Edge-ucating AI Algorithms
This novel type of binary neural network makes it practical to train AI algorithms on edge devices, allowing for continuous learning.
The massive amount of computational resources some cutting-edge machine learning algorithms require is becoming the stuff of legends. When a major corporation is talking seriously about spinning up their own nuclear power plant to keep their data centers humming along, you know that some serious hardware is involved. But these eye-popping examples are by no means the most important use cases for artificial intelligence (AI). In fact, in the grand scheme of things, they may ultimately prove to be little more than a passing fad.
All of the resources and energy consumption associated with these applications has driven the costs of running them sky-high, which has made the path to profitability elusive. Furthermore, when processing has to take place in a remote data center, it introduces latency into applications. Not only that, but do you really know how the data is being handled in a remote data center? Probably not, so sending sensitive data to the cloud can raise some major red flags as far as privacy is concerned.
The future of AI is likely to head in a more efficient direction, in which algorithms run directly on low-power edge computing devices. This shift will slash costs while also enabling secure applications to run in real-time. Of course getting to this future will be challenging — a complex algorithm cannot simply be loaded on a tiny platform, after all. One of the difficulties we will have to overcome is on-device training, which is something a pair of researchers at the Tokyo University of Science is working on.
Without on-device training, these tiny AI-powered systems will not be able to learn over time or be customized to their users. That doesn’t sound so intelligent, now does it? Yet training these algorithms is more computationally intensive than running inferences, and running inferences is hard enough as it is on tiny platforms.

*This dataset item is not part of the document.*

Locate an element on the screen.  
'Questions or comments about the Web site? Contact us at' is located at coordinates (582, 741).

It may be a bit easier going forward, however, thanks to the researchers’ work. They have introduced a novel algorithm called the ternarized gradient binary neural network (TGBNN), which has some key advantages over existing algorithms. First, it uses ternary gradients during training to optimize efficiency, while retaining binary weights and activations. Second, they enhanced the Straight Through Estimator to improve the learning process. These features greatly reduce both the size of the network and the complexity of the algorithm.

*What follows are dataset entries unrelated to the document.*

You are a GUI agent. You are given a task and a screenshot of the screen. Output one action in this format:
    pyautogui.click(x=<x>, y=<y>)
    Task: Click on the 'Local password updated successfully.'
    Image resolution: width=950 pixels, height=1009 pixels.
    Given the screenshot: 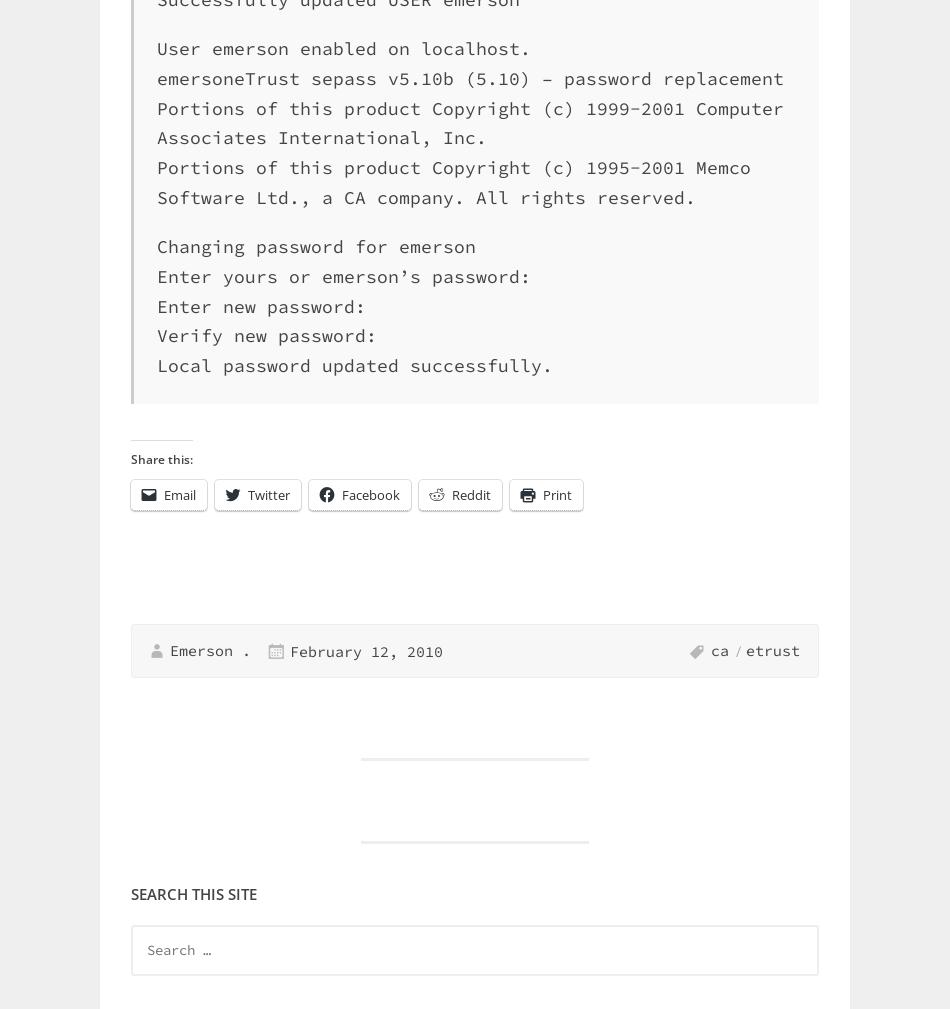 What is the action you would take?
    pyautogui.click(x=354, y=363)
    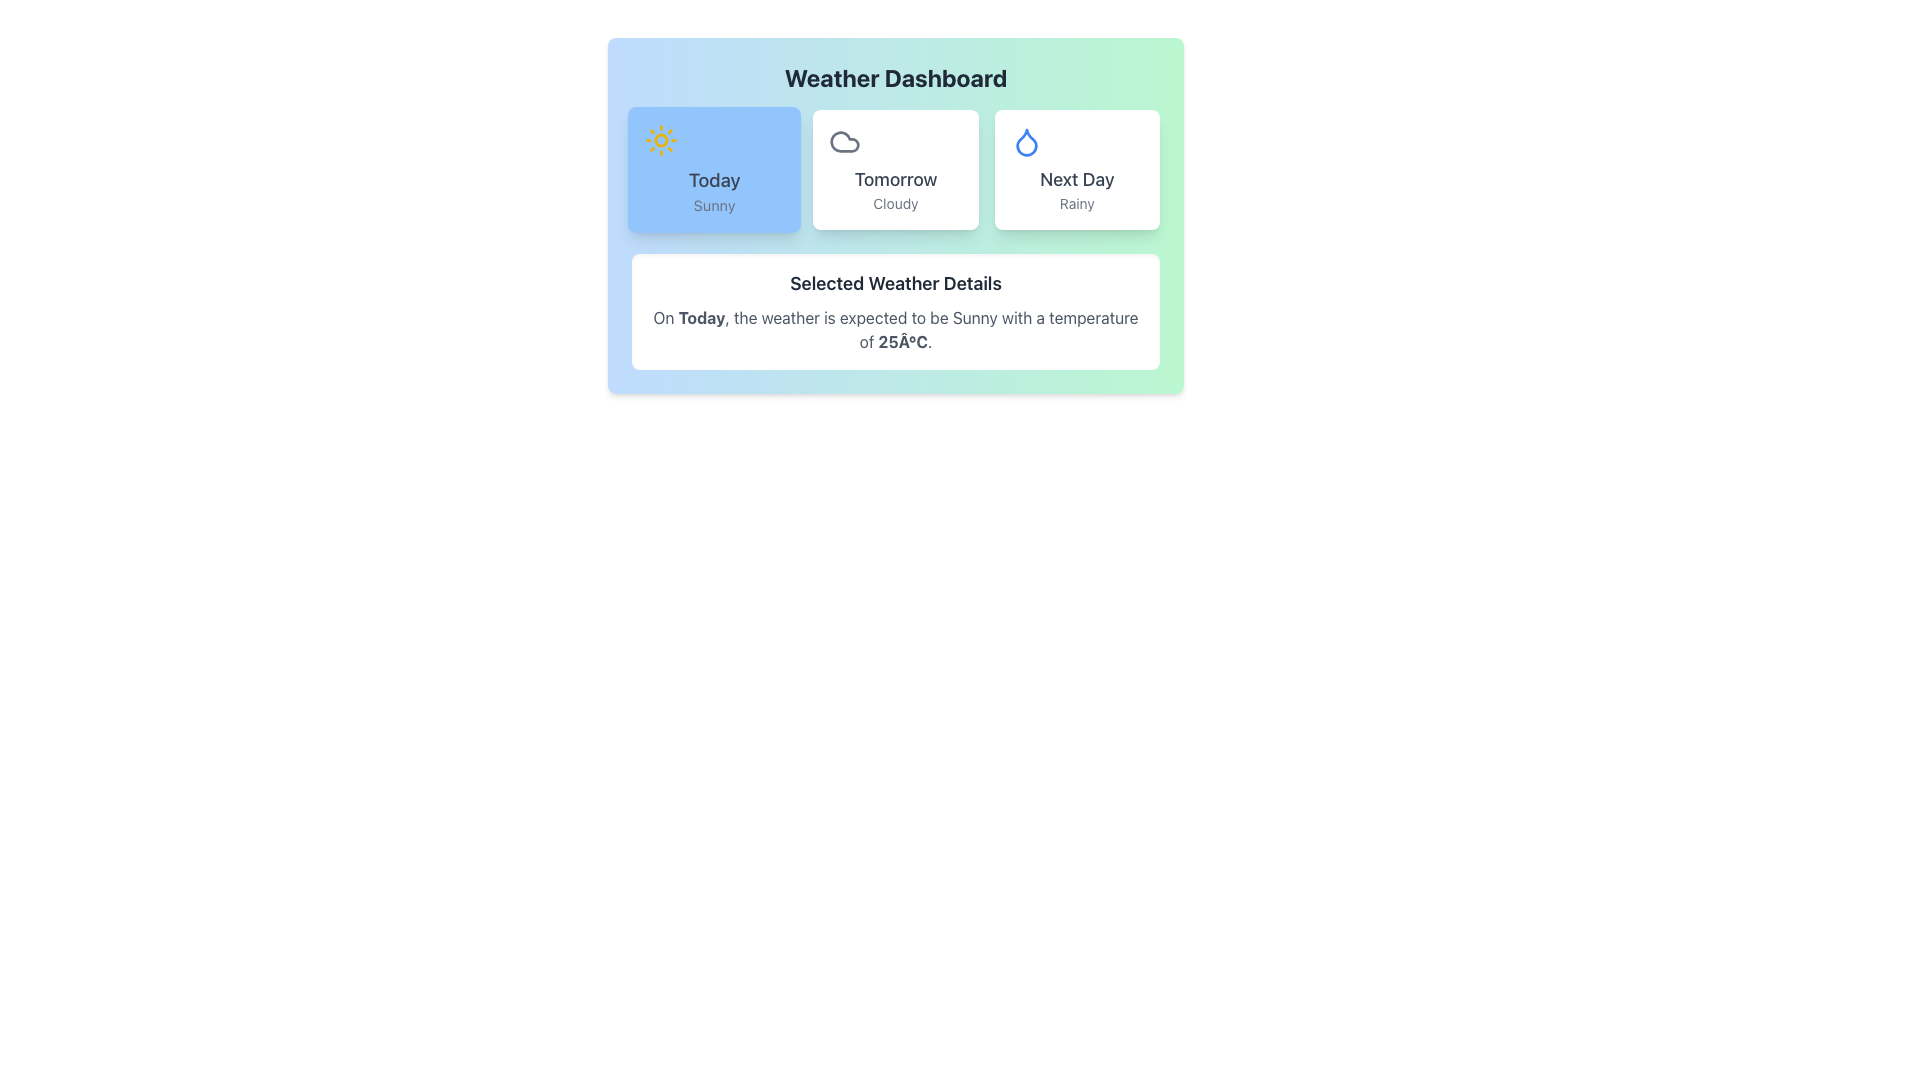 The image size is (1920, 1080). What do you see at coordinates (1026, 141) in the screenshot?
I see `the blue droplet icon in the 'Next Day' card of the weather application interface, which indicates rain` at bounding box center [1026, 141].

The team then implemented this algorithm in a computing-in-memory (CiM) architecture — a design that allows calculations to be performed directly in memory. They developed an innovative XNOR logic gate using a magnetic tunnel junction to store data within a magnetic RAM (MRAM) array, which saves power and reduces circuit space. To manipulate the stored values, they used two mechanisms: spin-orbit torque and voltage-controlled magnetic anisotropy, both of which contributed to reducing the circuit size.

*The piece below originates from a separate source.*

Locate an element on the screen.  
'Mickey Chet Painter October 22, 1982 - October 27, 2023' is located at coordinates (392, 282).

Testing their MRAM-based CiM system with the MNIST handwriting dataset, the team achieved an accuracy of over 88 percent, demonstrating that the TGBNN matched traditional BNNs in performance but with faster training convergence. Their breakthrough shows promise for the development of highly efficient, adaptive AI on IoT edge devices, which could transform applications like wearable health monitors and smart home technology by reducing the need for constant cloud connectivity and lowering energy consumption.